Les débats entre étudiants et professeurs des années 1980, avec encore en tête 1968, paraissent bien datés.
« Je savais où me procurer de l’héroïne. […] J’étais sûr qu’il essaierait […]. Je ne pouvais pas deviner qu’il forcerait la première dose. »
« Mais c’était pas vrai, monsieur l’inspecteur.
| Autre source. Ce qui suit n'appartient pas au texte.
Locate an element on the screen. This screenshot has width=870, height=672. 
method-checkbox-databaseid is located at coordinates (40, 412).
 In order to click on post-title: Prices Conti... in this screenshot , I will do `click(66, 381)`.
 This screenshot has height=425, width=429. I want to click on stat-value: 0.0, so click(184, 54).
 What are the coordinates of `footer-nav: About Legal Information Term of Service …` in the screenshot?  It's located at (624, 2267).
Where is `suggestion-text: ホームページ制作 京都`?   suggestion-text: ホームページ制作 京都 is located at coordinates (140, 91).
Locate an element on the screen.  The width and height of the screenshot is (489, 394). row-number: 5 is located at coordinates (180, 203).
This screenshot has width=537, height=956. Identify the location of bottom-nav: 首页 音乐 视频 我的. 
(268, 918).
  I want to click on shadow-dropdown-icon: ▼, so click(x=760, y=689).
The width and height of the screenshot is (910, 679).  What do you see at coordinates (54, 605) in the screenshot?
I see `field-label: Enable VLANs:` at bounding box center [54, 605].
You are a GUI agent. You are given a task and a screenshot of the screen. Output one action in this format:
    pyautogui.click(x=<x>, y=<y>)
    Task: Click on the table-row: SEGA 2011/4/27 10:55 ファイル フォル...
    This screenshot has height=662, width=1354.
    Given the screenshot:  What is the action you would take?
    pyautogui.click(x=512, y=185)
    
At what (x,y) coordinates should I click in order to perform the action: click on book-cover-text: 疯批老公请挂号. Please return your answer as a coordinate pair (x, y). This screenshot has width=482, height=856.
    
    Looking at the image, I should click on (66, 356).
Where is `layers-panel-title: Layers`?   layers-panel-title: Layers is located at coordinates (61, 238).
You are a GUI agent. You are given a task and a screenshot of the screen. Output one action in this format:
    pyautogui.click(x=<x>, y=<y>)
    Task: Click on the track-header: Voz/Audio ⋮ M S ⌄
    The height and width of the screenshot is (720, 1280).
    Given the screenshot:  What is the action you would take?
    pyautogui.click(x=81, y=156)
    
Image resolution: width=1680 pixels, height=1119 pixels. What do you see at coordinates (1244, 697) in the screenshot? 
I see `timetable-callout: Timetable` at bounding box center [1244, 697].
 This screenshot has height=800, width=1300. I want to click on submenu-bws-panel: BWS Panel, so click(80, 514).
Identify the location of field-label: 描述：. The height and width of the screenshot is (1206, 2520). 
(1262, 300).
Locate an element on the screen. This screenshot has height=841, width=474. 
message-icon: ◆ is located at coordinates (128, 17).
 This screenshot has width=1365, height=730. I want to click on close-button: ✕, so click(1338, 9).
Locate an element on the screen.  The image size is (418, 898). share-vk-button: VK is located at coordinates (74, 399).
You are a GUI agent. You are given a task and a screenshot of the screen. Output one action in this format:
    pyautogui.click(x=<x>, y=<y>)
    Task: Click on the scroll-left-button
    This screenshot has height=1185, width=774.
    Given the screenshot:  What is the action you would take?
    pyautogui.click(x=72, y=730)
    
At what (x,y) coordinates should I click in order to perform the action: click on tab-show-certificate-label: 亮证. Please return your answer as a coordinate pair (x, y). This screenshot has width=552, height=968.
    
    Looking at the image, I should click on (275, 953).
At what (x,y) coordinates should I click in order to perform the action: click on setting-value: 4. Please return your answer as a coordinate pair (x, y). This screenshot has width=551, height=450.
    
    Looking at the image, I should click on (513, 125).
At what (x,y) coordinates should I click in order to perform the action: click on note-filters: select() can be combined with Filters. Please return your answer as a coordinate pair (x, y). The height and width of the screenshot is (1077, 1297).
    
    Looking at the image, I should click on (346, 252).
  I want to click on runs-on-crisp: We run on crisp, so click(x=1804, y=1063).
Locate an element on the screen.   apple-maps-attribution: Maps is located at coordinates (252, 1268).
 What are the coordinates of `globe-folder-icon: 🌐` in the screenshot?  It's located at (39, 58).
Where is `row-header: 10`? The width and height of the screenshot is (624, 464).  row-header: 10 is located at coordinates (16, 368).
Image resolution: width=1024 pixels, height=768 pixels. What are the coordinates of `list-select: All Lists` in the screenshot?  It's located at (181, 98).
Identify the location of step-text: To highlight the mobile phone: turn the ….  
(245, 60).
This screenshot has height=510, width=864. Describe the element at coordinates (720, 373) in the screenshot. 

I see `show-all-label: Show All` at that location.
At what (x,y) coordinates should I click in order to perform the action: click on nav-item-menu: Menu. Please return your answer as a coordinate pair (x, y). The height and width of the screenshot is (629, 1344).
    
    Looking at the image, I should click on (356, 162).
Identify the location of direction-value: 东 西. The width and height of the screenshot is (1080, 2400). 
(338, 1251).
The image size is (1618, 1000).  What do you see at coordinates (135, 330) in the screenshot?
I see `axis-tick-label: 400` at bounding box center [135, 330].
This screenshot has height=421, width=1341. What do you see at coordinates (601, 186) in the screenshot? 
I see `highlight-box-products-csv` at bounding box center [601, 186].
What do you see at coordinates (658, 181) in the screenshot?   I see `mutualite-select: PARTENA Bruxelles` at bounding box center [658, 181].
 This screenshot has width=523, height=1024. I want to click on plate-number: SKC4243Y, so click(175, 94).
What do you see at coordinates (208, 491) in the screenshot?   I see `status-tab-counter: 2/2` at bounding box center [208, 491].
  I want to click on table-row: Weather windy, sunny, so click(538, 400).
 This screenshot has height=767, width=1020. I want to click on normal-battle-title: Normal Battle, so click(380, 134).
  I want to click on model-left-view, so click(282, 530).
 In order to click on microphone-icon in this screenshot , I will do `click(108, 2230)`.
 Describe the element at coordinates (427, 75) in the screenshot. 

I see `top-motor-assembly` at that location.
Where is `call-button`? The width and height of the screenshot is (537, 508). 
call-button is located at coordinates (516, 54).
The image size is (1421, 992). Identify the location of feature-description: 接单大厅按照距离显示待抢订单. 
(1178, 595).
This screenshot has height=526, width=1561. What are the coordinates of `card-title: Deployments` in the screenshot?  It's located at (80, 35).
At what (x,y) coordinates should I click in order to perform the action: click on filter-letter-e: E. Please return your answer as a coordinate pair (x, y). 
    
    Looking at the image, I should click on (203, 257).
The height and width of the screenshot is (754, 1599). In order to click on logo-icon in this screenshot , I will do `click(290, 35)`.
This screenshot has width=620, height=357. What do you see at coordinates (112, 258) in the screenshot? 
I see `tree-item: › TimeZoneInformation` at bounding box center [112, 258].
Dans son bureau, à la Fac, la photo elle y était pas. »
Fini le 30/08/2020
Cœur solitaire de Colin Watson
(Série Les Chroniques de Flaxborough, 1967, Lonelyheart 4122 traduit de l’anglais par Firmin Daubert, Le Masque, 1973)
L’escroc tente d’arnaquer l’escroc (qui porte le numéro indiqué dans le titre en anglais).
« On ne vous a pas arrêté parce que je me suis portée garante de votre honnêteté ! Amusant, n’est-ce-pas ? »
Tout se terminera dans la boue au bénéfice de la police.
Fini le 29/08/2020
Le Sang des innocents de Jo Bannister
(Série Castlemere, 1993, A Bleeding of Innocents traduit de l’anglais par Frédérique Revuz, Le Masque, 1997)
Cette histoire de la vengeance d’un père suite à un accident hospitalier, même banale, aurait pu être intéressante, mais le style est tellement plat et l’intrigue montée sans aucun suspense (les explications sont données plusieurs fois !) que la lecture est lassante.
L’acrimonie du sergent est trop répétitive et devient vite stupide, car elle dévoile toujours le peu qui pourrait donner un intérêt à l’intrigue (sa poursuite du “parrain” local).